I’m an electrical engineer who loves to tinker with electronics, especially hardware design and writing microcontroller firmware. My passion is taking a project from an idea, to a design, to a physical product. Nothing beats having a functional device that you've worked on from start to finish.


I work on the R&D team designing circuits for medium voltage drives. I have worked on redesigns using modern components and EMI qualifications for our products.

The Pennsylvania State University

For my Bachelor of Science in Electrical Engineering, I primarily studied electronic circuit design. I also took courses in C programming and computer design. Those courses laid a foundation for me to pick up microcontroller firmware development in my free time and at work.

MSP430 Reaction Game

When the MSP430 series of microcontrollers were released, Texas Instruments offered their development board for $4.30. I ordered one and learned how to program it via tutorials on the internet. I developed the idea for a game based on arcade games where you have to stop a scrolling LED at a specific spot. This project was my first experience into creating a PCB and the supporting firmware.

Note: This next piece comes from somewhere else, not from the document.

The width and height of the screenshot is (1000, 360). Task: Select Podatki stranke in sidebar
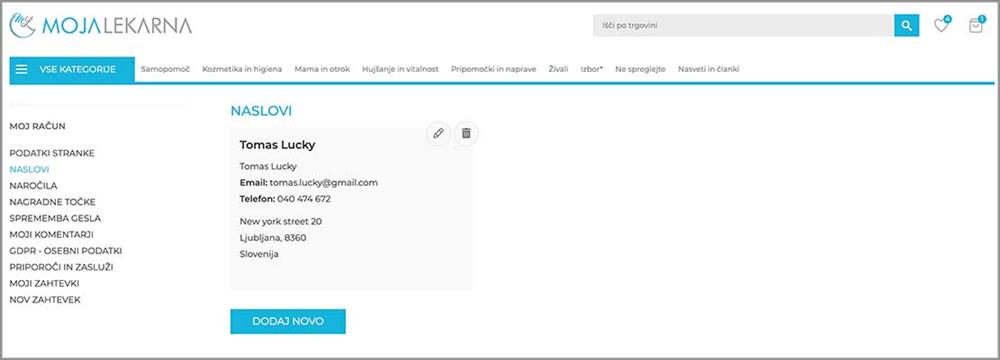pos(52,153)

Homebrew Gameboy Cartridge

Growing up, the original Nintendo Game Boy is what got me into video games. The translucent Atomic Purple Game Boy Color was the spark that ignited my interest in electronics. Being able to see the circuit board made me wonder how it worked. I designed this circuit to recreate the original hardware while allowing the user to switch the game by reprogramming the ROM.

The Open Bar

I’ve long had an interest in web technologies and have created simple static web pages in the past. My friend Tyler and I had the idea of creating an automatic cocktail mixer. He designed the hardware and I created the website to control it. This ambitious web development project exposed me to the Angular JavaScript framework for client-server interaction with a MongoDB backend.

3D Printing

I built a Printrbot 3D printer from a kit in college and have used it often to create cases for my homemade electronics or to fix broken objects. It feels like the future when you can design an object to fix something without ever leaving the house.